FAA Orders Seat Checks for Boeing Pilots' Comfort
Published Date: 11/28/2025
Rule
Summary
If you fly or work with Boeing 757-200 planes, listen up! The FAA is updating safety rules to keep the Captain’s and First Officer’s seats from moving on their own. Starting January 2, 2026, new inspections will check more seat parts to make sure everything stays safe—no surprise seat moves allowed! This means some extra checks but no big money hits, just safer flights.
Analyzed Economic Effects
3 provisions identified: 2 benefits, 1 costs, 0 mixed.

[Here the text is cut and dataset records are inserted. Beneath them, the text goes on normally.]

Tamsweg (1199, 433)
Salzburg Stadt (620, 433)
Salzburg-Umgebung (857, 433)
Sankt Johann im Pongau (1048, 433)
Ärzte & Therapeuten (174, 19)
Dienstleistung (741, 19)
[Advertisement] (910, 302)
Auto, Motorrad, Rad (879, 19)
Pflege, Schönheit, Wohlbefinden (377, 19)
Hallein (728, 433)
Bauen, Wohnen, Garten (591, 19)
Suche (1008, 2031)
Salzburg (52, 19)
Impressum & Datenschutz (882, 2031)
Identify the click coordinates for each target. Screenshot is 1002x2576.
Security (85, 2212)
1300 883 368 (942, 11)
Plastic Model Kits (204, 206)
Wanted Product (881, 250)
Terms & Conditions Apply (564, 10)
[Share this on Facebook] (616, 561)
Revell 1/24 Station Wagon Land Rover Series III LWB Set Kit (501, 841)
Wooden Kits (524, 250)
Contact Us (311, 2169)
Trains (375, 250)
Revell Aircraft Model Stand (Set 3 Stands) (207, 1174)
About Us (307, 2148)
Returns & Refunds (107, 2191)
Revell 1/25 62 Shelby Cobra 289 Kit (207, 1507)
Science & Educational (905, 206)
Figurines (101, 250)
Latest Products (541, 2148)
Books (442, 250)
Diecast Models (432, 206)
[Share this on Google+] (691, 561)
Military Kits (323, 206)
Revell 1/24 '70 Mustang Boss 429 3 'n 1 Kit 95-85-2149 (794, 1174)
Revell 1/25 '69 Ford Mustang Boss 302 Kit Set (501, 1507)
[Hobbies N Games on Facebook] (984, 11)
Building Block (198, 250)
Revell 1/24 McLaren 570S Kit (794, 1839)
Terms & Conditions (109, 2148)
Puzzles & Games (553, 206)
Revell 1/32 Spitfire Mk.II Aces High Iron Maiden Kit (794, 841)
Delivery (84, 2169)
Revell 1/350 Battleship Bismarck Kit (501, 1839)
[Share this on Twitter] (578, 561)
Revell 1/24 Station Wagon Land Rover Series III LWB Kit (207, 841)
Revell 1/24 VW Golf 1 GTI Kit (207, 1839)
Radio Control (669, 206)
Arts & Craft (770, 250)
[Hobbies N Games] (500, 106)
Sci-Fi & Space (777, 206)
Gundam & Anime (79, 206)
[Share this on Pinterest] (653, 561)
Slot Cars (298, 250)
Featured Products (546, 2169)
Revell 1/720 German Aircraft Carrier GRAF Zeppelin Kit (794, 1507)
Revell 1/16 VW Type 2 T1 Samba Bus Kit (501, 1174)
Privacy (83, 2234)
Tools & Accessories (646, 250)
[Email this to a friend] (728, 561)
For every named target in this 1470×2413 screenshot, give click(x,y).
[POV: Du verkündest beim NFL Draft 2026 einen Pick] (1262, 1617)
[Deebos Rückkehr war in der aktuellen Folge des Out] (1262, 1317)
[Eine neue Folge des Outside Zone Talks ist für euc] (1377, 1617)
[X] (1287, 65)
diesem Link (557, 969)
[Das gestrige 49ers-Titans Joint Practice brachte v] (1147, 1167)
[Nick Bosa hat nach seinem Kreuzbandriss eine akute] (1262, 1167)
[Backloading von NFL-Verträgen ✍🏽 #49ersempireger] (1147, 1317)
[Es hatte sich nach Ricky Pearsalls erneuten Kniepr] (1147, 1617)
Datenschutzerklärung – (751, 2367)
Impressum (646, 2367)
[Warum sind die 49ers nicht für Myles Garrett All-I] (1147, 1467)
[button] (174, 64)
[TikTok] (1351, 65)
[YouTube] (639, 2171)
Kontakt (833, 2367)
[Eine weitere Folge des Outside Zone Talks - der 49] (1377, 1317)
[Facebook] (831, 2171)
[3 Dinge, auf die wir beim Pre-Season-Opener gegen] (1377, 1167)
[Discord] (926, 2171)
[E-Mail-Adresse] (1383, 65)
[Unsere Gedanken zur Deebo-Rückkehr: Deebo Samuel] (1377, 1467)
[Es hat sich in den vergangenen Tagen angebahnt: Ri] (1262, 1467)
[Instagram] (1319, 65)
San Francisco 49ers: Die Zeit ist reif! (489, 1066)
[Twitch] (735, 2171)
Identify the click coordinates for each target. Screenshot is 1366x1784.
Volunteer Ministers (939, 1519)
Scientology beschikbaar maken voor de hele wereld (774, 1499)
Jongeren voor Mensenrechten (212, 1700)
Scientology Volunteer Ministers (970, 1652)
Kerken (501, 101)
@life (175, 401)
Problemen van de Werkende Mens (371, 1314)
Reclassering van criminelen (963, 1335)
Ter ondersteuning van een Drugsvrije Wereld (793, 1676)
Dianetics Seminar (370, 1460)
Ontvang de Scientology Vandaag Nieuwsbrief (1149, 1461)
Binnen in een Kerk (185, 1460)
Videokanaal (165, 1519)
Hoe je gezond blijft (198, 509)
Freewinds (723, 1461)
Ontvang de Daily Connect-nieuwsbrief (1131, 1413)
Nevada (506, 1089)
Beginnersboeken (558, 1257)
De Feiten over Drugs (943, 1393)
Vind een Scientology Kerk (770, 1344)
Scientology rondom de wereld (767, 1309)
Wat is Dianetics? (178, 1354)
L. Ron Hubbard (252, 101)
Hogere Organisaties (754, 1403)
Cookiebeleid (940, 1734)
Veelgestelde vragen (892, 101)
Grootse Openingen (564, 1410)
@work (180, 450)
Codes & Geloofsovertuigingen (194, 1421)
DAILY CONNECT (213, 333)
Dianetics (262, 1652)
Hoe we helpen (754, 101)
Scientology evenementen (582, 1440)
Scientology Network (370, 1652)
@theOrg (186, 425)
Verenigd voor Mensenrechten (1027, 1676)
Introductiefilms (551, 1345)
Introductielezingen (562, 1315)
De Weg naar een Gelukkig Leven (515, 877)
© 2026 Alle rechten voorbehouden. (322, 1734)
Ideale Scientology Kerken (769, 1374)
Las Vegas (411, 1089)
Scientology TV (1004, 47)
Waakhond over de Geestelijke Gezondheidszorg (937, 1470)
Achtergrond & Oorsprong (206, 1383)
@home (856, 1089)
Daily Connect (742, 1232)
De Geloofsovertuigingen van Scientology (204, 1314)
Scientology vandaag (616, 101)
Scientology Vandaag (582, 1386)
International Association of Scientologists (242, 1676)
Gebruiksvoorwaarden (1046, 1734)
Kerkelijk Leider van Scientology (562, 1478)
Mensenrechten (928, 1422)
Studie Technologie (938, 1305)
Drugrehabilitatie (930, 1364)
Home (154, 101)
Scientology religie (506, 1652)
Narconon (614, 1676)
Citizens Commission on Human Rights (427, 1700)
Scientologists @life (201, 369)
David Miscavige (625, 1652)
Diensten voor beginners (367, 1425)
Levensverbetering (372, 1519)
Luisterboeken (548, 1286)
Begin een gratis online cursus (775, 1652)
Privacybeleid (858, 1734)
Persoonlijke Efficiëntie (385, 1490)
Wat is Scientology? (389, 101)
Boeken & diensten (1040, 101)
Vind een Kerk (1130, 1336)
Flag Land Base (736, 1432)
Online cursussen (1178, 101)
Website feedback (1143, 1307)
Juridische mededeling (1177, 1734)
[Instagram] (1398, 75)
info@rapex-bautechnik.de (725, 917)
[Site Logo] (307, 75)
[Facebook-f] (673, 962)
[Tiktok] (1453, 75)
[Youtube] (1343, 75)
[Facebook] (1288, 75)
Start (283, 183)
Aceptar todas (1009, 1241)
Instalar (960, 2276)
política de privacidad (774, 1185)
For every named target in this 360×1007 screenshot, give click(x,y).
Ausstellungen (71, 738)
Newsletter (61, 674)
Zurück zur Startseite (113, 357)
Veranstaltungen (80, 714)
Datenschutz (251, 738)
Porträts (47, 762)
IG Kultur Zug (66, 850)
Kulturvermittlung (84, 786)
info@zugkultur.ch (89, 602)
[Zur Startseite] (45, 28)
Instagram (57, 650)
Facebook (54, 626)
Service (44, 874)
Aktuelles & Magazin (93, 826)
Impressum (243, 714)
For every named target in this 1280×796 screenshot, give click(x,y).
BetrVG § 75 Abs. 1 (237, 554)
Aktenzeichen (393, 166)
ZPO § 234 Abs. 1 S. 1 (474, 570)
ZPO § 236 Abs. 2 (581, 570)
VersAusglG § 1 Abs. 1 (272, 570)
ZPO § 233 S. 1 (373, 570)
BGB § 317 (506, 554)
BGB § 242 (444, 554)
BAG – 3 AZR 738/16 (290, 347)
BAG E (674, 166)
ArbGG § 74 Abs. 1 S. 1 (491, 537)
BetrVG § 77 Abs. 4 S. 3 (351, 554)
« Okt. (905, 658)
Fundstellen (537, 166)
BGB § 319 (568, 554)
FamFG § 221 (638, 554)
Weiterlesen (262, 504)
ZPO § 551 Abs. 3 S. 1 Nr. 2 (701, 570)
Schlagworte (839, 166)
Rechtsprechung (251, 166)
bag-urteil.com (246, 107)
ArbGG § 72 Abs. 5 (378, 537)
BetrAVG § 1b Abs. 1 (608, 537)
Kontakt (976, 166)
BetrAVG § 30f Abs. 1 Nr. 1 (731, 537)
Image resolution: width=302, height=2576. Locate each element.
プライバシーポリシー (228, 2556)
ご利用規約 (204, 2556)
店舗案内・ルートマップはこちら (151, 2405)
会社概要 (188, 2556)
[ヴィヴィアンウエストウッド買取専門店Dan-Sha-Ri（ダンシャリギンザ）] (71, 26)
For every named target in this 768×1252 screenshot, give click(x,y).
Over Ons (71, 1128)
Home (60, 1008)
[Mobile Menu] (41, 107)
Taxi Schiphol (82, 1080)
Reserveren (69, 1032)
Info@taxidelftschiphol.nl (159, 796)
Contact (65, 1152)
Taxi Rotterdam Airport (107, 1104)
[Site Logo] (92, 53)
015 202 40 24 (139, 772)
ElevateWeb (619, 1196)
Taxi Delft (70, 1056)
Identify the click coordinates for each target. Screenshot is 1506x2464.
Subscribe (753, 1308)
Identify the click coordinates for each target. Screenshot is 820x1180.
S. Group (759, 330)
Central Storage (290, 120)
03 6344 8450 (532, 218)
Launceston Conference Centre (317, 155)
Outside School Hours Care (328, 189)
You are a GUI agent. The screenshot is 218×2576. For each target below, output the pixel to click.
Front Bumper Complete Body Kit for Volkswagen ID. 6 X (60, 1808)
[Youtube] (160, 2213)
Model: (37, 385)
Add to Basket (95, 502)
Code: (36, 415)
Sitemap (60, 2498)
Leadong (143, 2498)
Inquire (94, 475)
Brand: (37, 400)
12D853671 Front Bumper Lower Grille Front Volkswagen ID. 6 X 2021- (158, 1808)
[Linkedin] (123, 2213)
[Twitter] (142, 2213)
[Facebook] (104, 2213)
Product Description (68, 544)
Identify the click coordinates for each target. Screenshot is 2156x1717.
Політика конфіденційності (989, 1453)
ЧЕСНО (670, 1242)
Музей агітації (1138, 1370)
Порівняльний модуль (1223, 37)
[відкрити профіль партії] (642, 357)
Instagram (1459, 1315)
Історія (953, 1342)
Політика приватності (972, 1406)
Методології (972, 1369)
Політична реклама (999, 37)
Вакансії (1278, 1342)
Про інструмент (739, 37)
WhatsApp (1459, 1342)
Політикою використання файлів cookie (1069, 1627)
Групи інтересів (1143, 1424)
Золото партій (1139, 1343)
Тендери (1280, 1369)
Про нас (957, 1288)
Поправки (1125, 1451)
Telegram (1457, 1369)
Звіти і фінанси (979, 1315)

Fixes uncommanded pilot seat movement
The FAA requires new and continued inspections and on-condition repairs for Captain and First Officer seats on all Boeing 757-200 airplanes to address reports of uncommanded seat movement that could reduce airplane controllability. The AD is effective January 2, 2026 and retains the prior AD requirements while adding inspections for previously omitted part numbers.
Maintenance costs for 757-200 operators
The FAA estimates this AD affects 484 U.S.-registered Boeing 757-200 airplanes. Estimated per-airplane costs include $5,755 per identification/check cycle, $85 per inspection, and $85 for the new part-identification action; the U.S. fleet cost for the identification/check cycle is estimated at $2,785,420. Certain seat configurations may also require special tooling costing $30,000 or $32,500 (up to $62,500 per operator if both tool sets are needed).
Record-based exemptions can reduce required work
Operators can avoid some AD actions for a given seat if airplane maintenance records show that the seat installed meets specific conditions listed in Table 1 to paragraph (m) (for example, having certain Ipeco part numbers or certain Boeing/Ipeco service bulletin work). The table lists acceptable seat part numbers and service-bulletin/maintenance items that, if present in records, mean the actions in specified paragraphs are not required for that seat.